_Material supplied_:
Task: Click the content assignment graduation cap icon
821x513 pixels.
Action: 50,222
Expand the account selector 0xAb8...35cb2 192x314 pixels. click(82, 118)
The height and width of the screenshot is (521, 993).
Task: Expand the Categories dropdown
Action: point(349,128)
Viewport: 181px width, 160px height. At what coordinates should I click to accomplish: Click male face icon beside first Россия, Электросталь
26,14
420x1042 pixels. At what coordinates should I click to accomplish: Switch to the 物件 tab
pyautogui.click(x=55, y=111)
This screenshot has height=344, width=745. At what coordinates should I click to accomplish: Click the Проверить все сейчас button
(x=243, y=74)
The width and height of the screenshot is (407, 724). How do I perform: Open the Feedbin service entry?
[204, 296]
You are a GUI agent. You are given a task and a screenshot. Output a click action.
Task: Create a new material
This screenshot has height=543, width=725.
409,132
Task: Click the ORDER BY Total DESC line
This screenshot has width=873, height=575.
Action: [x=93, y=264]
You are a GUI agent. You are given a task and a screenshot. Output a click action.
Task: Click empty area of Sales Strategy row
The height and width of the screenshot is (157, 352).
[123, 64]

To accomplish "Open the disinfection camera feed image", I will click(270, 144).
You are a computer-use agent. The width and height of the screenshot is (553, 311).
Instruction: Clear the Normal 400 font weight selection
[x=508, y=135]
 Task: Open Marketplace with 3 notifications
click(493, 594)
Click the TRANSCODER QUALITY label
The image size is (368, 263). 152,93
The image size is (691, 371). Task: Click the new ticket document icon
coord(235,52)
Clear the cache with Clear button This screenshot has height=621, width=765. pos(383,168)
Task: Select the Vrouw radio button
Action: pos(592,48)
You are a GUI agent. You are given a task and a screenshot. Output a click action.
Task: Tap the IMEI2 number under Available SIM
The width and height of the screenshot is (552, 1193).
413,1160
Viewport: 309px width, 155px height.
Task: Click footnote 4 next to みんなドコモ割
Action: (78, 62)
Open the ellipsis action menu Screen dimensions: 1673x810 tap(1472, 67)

_Your goal_: Give the material again in full, exactly as it appears above.

_Task solution_:
Task: Click the content assignment graduation cap icon
821x513 pixels.
Action: 50,222
Expand the account selector 0xAb8...35cb2 192x314 pixels. click(82, 118)
The height and width of the screenshot is (521, 993).
Task: Expand the Categories dropdown
Action: point(349,128)
Viewport: 181px width, 160px height. At what coordinates should I click to accomplish: Click male face icon beside first Россия, Электросталь
26,14
420x1042 pixels. At what coordinates should I click to accomplish: Switch to the 物件 tab
pyautogui.click(x=55, y=111)
This screenshot has height=344, width=745. At what coordinates should I click to accomplish: Click the Проверить все сейчас button
(x=243, y=74)
The width and height of the screenshot is (407, 724). How do I perform: Open the Feedbin service entry?
[204, 296]
You are a GUI agent. You are given a task and a screenshot. Output a click action.
Task: Create a new material
This screenshot has height=543, width=725.
409,132
Task: Click the ORDER BY Total DESC line
This screenshot has width=873, height=575.
Action: [x=93, y=264]
You are a GUI agent. You are given a task and a screenshot. Output a click action.
Task: Click empty area of Sales Strategy row
The height and width of the screenshot is (157, 352).
[123, 64]

To accomplish "Open the disinfection camera feed image", I will click(270, 144).
You are a computer-use agent. The width and height of the screenshot is (553, 311).
Instruction: Clear the Normal 400 font weight selection
[x=508, y=135]
 Task: Open Marketplace with 3 notifications
click(493, 594)
Click the TRANSCODER QUALITY label
The image size is (368, 263). 152,93
The image size is (691, 371). Task: Click the new ticket document icon
coord(235,52)
Clear the cache with Clear button This screenshot has height=621, width=765. pos(383,168)
Task: Select the Vrouw radio button
Action: pos(592,48)
You are a GUI agent. You are given a task and a screenshot. Output a click action.
Task: Tap the IMEI2 number under Available SIM
The width and height of the screenshot is (552, 1193).
413,1160
Viewport: 309px width, 155px height.
Task: Click footnote 4 next to みんなドコモ割
Action: (78, 62)
Open the ellipsis action menu Screen dimensions: 1673x810 tap(1472, 67)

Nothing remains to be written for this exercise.